IL-6 as a Marker of Excessive TNF-α Activity in Sepsis

Abstract

The proinflammatory response triggered by infection and injury is initially protective and mediated by a number of host factors including tumor necrosis factor (TNF)-α, interleukin (IL)-1β, IL-6, and IL-8. In excess, these factors may cause severe tissue damage and life-threatening physiologic perturbations. If patients with a hyperinflammatory response can be identified early, they may benefit from treatment aimed at attenuating this response. In experimental models of sepsis, proinflammatory cytokines appear in the circulation in a relatively ordered manner but clinical sepsis is not as predictable.
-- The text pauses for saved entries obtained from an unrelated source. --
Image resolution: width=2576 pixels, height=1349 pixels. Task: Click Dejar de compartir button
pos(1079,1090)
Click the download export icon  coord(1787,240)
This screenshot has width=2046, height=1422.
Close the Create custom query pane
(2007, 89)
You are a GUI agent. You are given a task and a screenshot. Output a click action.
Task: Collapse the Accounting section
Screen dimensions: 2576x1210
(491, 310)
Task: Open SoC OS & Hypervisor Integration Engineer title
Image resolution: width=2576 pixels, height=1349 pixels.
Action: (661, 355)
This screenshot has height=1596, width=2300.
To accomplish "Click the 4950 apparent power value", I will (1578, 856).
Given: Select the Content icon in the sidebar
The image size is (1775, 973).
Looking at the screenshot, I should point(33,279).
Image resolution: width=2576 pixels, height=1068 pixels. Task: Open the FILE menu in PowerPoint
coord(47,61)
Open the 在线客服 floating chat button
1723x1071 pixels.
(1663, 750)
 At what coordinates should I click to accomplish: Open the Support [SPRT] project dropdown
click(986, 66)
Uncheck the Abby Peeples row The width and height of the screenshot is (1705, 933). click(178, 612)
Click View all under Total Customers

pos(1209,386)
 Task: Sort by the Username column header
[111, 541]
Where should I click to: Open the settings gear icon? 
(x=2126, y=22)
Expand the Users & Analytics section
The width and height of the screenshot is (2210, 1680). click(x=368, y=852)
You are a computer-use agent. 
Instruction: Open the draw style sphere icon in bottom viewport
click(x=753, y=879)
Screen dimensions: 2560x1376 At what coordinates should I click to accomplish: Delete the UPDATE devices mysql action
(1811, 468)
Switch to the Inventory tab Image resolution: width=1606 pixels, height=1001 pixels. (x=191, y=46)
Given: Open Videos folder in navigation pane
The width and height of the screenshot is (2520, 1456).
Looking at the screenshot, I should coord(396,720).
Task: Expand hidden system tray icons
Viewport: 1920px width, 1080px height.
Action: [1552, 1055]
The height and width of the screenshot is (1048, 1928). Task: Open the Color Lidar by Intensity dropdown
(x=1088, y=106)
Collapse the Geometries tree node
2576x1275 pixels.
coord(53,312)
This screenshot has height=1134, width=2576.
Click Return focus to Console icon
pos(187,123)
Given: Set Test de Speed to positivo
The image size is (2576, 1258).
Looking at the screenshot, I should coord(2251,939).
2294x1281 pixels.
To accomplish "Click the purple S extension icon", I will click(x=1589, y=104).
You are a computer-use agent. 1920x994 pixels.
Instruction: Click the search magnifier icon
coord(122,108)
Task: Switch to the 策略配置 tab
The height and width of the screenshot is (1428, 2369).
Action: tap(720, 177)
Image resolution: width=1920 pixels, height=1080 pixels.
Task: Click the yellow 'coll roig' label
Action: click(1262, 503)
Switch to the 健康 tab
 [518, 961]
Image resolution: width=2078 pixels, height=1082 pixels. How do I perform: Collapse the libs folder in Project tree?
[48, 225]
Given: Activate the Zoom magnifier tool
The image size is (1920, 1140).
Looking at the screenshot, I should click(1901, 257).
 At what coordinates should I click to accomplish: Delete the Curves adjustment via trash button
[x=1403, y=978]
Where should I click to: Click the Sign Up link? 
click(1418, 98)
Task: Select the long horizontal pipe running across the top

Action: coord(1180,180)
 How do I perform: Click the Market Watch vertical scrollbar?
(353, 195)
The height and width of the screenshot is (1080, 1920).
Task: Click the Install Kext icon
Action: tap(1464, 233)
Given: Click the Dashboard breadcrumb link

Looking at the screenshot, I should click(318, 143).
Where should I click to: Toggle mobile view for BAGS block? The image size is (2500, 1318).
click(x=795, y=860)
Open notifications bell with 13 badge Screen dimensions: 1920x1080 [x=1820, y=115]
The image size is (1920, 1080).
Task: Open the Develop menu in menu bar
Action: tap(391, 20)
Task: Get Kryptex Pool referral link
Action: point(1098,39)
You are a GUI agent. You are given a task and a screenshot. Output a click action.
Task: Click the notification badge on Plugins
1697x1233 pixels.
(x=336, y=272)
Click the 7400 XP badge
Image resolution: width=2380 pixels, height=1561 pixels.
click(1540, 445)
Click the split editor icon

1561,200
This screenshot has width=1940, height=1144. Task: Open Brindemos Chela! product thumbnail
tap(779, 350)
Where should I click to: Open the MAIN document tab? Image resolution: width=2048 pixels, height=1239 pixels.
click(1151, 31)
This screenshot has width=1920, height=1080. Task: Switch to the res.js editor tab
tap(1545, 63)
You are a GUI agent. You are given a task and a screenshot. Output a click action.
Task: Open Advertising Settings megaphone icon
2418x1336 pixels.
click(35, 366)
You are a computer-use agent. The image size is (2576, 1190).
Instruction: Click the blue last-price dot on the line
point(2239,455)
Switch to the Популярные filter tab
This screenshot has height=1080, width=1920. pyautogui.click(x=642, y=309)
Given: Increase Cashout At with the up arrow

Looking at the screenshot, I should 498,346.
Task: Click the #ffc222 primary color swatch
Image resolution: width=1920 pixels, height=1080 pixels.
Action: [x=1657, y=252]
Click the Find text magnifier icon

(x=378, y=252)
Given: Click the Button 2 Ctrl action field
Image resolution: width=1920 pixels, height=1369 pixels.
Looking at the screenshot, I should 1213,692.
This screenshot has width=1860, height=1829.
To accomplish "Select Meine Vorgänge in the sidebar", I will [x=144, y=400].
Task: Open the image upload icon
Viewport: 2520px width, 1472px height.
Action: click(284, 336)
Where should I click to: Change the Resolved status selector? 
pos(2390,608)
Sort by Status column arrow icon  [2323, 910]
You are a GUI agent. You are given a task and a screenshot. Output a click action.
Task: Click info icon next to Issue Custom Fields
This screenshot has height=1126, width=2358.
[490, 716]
Compromised response mechanisms, interfering physiologic disturbances and therapeutic agents, and a variable temporal relationship to the onset of infection probably all contribute to the wide variability in both frequency and magnitude of their appearance seen in different studies. Although TNF-α is a proximal mediator of sepsis, circulating TNF-α concentrations at the time of diagnosis do not consistently correlate with disease severity. IL-6 is induced by TNF, appears in the circulation after the initial TNF response, often remains elevated, and is more consistently measurable. These properties may make it a good surrogate measure of localized TNF-α activity. In numerous studies, IL-6 was consistently shown to be elevated in septic patients, and serum concentrations correlated well with measures of disease severity and mortality. Assessing circulating IL-6 at the time of sepsis diagnosis may enable treatment decisions that are more directed to the individual patient's inflammatory response.